Ciudad de México.- La influencer Yeri Mua continua dando de que hablar, pues luego de que informara a sus seguidores que se había realizado un aborto, ahora rompió el silencio sobre su embarazo y dijo la verdad.
Cabe destacar que el hijo de Yeri Mua fue procreado durante su relación con Naim Derrechi, sin embargo en estos días la expareja ha arremetido el uno contra el otro y señalaron que en su relación hubo presunta violencia física: agresiones con cuchillo, golpes, intimidación y la interrupción de un embarazo.
No obstante, ahora la influencer, a través de sus historias de Instagram, reveló la verdad y comunicó que no se practicó un abortó y sólo lo dijo porque prefería llevar su maternidad en privado.
“Merecía llevar mi maternidad en privado y tomar mi decisión en privado, no bajo el ojo público, si saben que esto fue sin mi consentimiento”, aseguró.
No obstante, aseveró que es verdad que quería abortar, sin embargo, debido a que su expareja Naim Derrechi sacó a la luz que ella estaba embarazada, ha recibido miles de criticas por parte de sus haters.
Ante esto ha tomado la decisión de continuar con su embarazó, pero recalcó que continúa en pie separase de Naim, además de ponerle una denuncia ante las autoridades.
“No le quiero dar el gusto a nadie pero quiero estar tranquila, en paz.
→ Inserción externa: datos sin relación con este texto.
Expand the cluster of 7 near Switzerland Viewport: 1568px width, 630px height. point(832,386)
Estoy enojada porque esta persona hizo público mi deseo de abortar porque quería presionarme para esto. Pero no te voy a dar el gusto de ser papá, jamás va a tener tu apellido”, destacó la Yeri.
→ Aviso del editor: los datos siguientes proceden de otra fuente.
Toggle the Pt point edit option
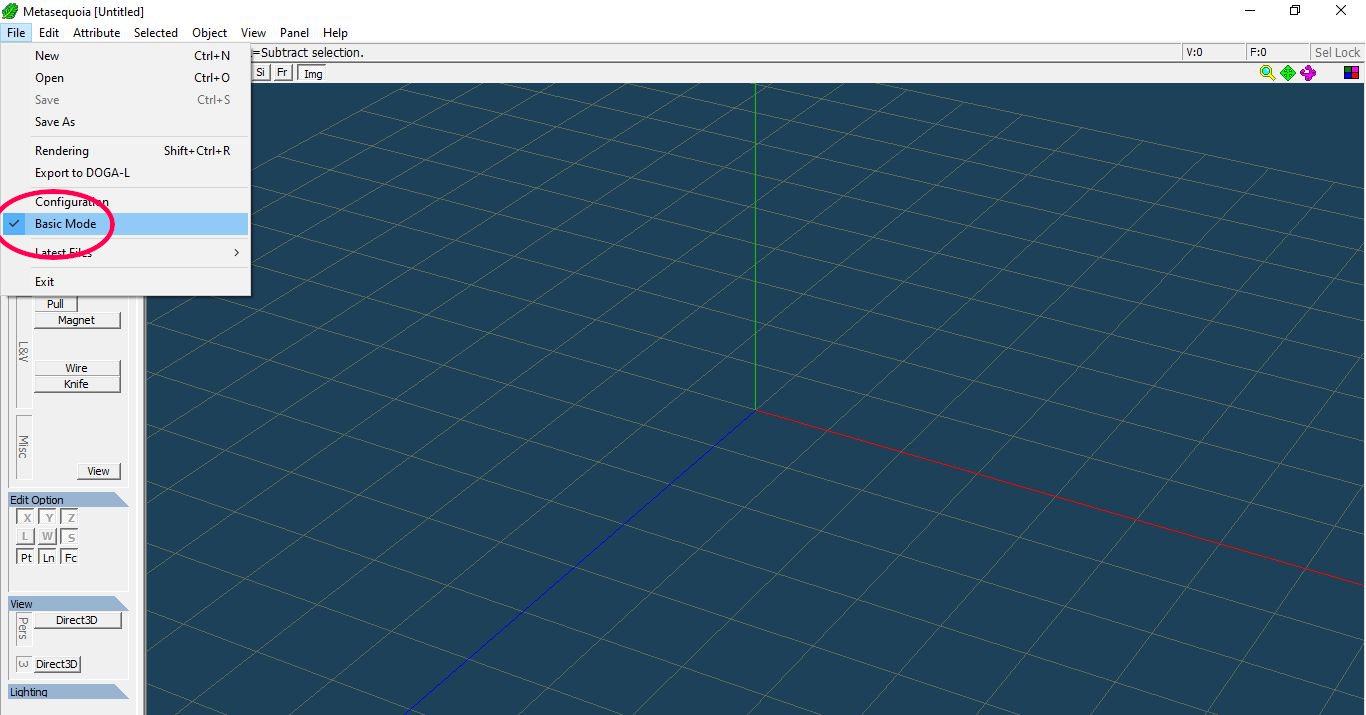This screenshot has width=1366, height=715. 26,557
“Yo no quería que el bebé nazca, tengo muchas cosas en la cabeza. No puedo creer que la gente me siga culpando, tachando de asesina. a pesar de que Naim me golpeaba; sí voy a continuar con mi embarazo, no se si sea la mejor decisión, no se si sea lo correcto, pero voy a continuar, no se si sea lo mejor, pero ya es un hecho”, aseguró.